Excerpts from a dataset
□ □ □ □ □

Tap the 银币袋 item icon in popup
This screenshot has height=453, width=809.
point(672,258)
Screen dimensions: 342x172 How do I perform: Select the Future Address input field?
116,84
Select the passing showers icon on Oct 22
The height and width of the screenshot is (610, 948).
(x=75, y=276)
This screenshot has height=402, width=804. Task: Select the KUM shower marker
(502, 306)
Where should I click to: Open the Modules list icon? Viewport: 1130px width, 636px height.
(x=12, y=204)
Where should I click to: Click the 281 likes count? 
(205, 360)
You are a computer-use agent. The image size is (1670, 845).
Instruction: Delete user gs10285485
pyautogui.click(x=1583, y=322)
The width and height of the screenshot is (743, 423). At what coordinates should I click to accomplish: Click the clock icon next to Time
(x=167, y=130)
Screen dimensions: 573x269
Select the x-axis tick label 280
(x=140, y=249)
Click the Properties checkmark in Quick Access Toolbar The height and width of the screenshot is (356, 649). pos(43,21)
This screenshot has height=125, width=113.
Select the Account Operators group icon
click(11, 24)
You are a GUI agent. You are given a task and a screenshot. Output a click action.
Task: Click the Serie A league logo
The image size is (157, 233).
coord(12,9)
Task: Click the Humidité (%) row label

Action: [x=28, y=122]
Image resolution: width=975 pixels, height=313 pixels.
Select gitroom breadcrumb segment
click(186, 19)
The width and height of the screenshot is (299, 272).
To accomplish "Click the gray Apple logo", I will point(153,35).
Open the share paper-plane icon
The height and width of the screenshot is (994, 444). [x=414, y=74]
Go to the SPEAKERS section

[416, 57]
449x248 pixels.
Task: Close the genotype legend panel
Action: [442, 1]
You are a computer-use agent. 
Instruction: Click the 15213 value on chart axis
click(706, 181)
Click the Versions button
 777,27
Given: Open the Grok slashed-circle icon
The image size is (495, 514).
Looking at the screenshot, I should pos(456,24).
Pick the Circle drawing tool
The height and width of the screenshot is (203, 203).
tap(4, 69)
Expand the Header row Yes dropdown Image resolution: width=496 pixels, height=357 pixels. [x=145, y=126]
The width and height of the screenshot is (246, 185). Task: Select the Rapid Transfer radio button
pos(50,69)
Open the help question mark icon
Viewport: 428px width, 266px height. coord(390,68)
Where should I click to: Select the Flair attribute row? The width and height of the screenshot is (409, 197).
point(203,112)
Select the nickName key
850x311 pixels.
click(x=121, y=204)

□ □ □ □ □

Action item »
Check every line of the records above for the string "agent". Copy those that hold it.

Finished task »
You are a computer-use agent. The image size is (1670, 845).
You are a GUI agent. You are given a task and a screenshot. Output a click action.
You are a computer-use agent. 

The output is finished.